Alliance and Conflict

The World System of the Iñupiaq Eskimos

By Ernest S. Burch, Jr.
Categories: Political Science, Social Sciences, Anthropology
Series: Northern Lights
Publisher: University of Calgary Press
Paperback : 9781552381427, 390 pages, June 2005
Ebook (PDF) : 9781552382806, 390 pages, June 2005

Table of contents

 

List of Illustrations

List of Tables

Preface

Iñupiaq Eskimo Orthography, Malimiut Dialect

1. Introduction

2. Hostile Relations

3. Friendly Relations

4. Conclusions

Appendix 1: A Gazetteer of Raids and Battles on Northwestern Alaska

Appendix 2: Overland Travel Routes in Northwestern Alaska

Notes

References Cited

Index

Description

 

Alliance and Conflict combines a richly descriptive study of inter–societal relations in early nineteenth–century Northwest Alaska with a bold theoretical treatise on the structure of the world system as it might have been in ancient times. Basing his account on interviews with Indigenous historians, observations made by early Western explorers, and archeological research, Ernest S. Burch Jr. illuminates one aspect of the traditional lives of the Iñupiaq in unparalleled detail and depth.

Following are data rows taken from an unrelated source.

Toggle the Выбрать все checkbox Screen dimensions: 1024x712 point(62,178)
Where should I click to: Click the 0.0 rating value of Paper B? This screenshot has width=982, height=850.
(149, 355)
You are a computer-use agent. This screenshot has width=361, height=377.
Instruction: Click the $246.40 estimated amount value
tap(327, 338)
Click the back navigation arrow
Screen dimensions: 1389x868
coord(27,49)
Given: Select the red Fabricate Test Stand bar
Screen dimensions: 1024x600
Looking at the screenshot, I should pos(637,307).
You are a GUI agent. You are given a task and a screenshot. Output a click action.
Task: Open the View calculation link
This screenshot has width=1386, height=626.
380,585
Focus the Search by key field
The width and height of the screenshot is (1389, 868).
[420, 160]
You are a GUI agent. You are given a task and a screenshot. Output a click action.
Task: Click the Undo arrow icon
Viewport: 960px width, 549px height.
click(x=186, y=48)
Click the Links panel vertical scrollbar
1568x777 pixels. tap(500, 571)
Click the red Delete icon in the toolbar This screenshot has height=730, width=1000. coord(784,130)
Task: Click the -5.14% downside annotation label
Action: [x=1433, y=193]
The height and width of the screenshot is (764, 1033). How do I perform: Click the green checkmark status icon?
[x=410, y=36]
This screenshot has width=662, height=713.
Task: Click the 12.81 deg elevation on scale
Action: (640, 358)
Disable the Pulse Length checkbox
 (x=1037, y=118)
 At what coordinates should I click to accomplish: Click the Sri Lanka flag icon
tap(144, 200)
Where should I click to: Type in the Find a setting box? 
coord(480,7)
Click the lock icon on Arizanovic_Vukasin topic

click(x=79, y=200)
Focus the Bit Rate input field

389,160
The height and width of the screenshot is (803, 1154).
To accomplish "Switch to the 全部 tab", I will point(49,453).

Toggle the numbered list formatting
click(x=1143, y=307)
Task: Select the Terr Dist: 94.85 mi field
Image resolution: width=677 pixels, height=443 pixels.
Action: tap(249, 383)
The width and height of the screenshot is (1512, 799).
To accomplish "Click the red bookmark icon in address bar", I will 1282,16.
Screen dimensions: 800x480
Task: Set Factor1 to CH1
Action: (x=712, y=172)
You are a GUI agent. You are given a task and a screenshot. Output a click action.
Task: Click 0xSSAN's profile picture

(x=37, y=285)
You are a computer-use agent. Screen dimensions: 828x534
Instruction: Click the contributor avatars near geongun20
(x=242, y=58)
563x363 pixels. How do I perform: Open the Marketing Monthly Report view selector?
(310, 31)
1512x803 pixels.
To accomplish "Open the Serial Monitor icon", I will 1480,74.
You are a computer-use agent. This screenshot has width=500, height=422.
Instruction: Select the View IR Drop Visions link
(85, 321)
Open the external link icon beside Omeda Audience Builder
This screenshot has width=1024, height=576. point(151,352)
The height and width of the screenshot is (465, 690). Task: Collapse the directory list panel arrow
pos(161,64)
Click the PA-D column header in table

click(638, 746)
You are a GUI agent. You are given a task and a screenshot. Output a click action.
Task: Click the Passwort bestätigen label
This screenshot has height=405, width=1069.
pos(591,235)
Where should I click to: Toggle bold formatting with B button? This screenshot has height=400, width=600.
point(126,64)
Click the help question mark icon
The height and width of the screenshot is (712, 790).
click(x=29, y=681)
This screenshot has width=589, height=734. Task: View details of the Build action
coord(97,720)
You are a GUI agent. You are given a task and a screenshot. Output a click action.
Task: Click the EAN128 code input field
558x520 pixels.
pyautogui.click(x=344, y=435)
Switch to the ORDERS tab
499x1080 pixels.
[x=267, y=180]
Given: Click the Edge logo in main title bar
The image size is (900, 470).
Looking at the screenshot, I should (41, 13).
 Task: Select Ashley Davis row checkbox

Bruch describes the social boundaries and geographic borders of Northwest Alaska and the various type of transactions that took place across them. These ranged from violence of the most brutal sort to relations of peace and friendship. Burch argues that the international system described here approximated, in many respects, the type of system that existed across the world prior to the development of agriculture. Based on that assumption, he presents a series of hypothesis about what the world system may have been like when it consisted entirely of hunter–gatherer societies, and about how it became centralized.

Accounts of specific people, places, and events add an immediate, experiential dimension to Alliance & Conflict, complementing its theoretical apparatus and its sweeping theoretical scope. Provocative and comprehensive, this is a definitive look at the greater world of the Indigenous peoples of Northwest Alaska.